» Listed entries
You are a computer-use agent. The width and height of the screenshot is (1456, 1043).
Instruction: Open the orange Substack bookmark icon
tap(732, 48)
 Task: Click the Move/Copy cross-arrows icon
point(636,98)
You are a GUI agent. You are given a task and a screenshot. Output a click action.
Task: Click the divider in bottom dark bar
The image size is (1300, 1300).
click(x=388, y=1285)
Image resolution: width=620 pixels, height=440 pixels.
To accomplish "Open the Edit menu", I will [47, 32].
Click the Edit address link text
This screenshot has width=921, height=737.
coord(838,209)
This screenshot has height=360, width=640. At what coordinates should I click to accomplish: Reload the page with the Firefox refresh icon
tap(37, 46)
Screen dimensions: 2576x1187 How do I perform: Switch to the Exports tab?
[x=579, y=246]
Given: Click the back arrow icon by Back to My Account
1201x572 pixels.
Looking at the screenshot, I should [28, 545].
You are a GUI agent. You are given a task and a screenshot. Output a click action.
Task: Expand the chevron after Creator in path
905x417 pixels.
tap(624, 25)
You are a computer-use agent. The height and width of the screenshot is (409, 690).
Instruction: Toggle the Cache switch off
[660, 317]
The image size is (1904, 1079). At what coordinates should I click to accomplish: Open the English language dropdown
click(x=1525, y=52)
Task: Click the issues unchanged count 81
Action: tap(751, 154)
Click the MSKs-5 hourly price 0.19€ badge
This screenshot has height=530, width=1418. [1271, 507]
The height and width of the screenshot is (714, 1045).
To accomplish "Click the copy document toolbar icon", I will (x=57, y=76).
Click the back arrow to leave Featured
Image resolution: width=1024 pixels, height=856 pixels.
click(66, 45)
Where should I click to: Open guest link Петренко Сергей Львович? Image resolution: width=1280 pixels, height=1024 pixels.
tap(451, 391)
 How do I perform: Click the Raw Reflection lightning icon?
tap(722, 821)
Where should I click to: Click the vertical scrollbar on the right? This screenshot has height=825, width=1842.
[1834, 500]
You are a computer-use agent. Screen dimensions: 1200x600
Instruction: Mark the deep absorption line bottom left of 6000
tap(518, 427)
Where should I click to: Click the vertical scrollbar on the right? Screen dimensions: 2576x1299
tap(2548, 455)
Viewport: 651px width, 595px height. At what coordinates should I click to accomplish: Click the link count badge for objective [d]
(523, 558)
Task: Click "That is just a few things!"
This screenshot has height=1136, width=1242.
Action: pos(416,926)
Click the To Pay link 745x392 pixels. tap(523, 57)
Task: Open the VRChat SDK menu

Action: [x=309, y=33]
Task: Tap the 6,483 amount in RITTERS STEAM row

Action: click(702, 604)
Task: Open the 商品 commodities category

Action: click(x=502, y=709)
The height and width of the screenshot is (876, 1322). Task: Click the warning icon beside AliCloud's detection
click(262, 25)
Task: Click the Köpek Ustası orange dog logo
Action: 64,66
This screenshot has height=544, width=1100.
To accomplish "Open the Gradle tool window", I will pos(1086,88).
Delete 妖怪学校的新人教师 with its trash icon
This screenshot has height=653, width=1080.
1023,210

» Exercise objective
Copy the entire listing above line for line, with no changes.

» Complete answer
You are a computer-use agent. The width and height of the screenshot is (1456, 1043).
Instruction: Open the orange Substack bookmark icon
tap(732, 48)
 Task: Click the Move/Copy cross-arrows icon
point(636,98)
You are a GUI agent. You are given a task and a screenshot. Output a click action.
Task: Click the divider in bottom dark bar
The image size is (1300, 1300).
click(x=388, y=1285)
Image resolution: width=620 pixels, height=440 pixels.
To accomplish "Open the Edit menu", I will [47, 32].
Click the Edit address link text
This screenshot has width=921, height=737.
coord(838,209)
This screenshot has height=360, width=640. At what coordinates should I click to accomplish: Reload the page with the Firefox refresh icon
tap(37, 46)
Screen dimensions: 2576x1187 How do I perform: Switch to the Exports tab?
[x=579, y=246]
Given: Click the back arrow icon by Back to My Account
1201x572 pixels.
Looking at the screenshot, I should [28, 545].
You are a GUI agent. You are given a task and a screenshot. Output a click action.
Task: Expand the chevron after Creator in path
905x417 pixels.
tap(624, 25)
You are a computer-use agent. The height and width of the screenshot is (409, 690).
Instruction: Toggle the Cache switch off
[660, 317]
The image size is (1904, 1079). At what coordinates should I click to accomplish: Open the English language dropdown
click(x=1525, y=52)
Task: Click the issues unchanged count 81
Action: tap(751, 154)
Click the MSKs-5 hourly price 0.19€ badge
This screenshot has height=530, width=1418. [1271, 507]
The height and width of the screenshot is (714, 1045).
To accomplish "Click the copy document toolbar icon", I will (x=57, y=76).
Click the back arrow to leave Featured
Image resolution: width=1024 pixels, height=856 pixels.
click(66, 45)
Where should I click to: Open guest link Петренко Сергей Львович? Image resolution: width=1280 pixels, height=1024 pixels.
tap(451, 391)
 How do I perform: Click the Raw Reflection lightning icon?
tap(722, 821)
Where should I click to: Click the vertical scrollbar on the right? This screenshot has height=825, width=1842.
[1834, 500]
You are a computer-use agent. Screen dimensions: 1200x600
Instruction: Mark the deep absorption line bottom left of 6000
tap(518, 427)
Where should I click to: Click the vertical scrollbar on the right? Screen dimensions: 2576x1299
tap(2548, 455)
Viewport: 651px width, 595px height. At what coordinates should I click to accomplish: Click the link count badge for objective [d]
(523, 558)
Task: Click "That is just a few things!"
This screenshot has height=1136, width=1242.
Action: pos(416,926)
Click the To Pay link 745x392 pixels. tap(523, 57)
Task: Open the VRChat SDK menu

Action: [x=309, y=33]
Task: Tap the 6,483 amount in RITTERS STEAM row

Action: click(702, 604)
Task: Open the 商品 commodities category

Action: click(x=502, y=709)
The height and width of the screenshot is (876, 1322). Task: Click the warning icon beside AliCloud's detection
click(262, 25)
Task: Click the Köpek Ustası orange dog logo
Action: 64,66
This screenshot has height=544, width=1100.
To accomplish "Open the Gradle tool window", I will pos(1086,88).
Delete 妖怪学校的新人教师 with its trash icon
This screenshot has height=653, width=1080.
1023,210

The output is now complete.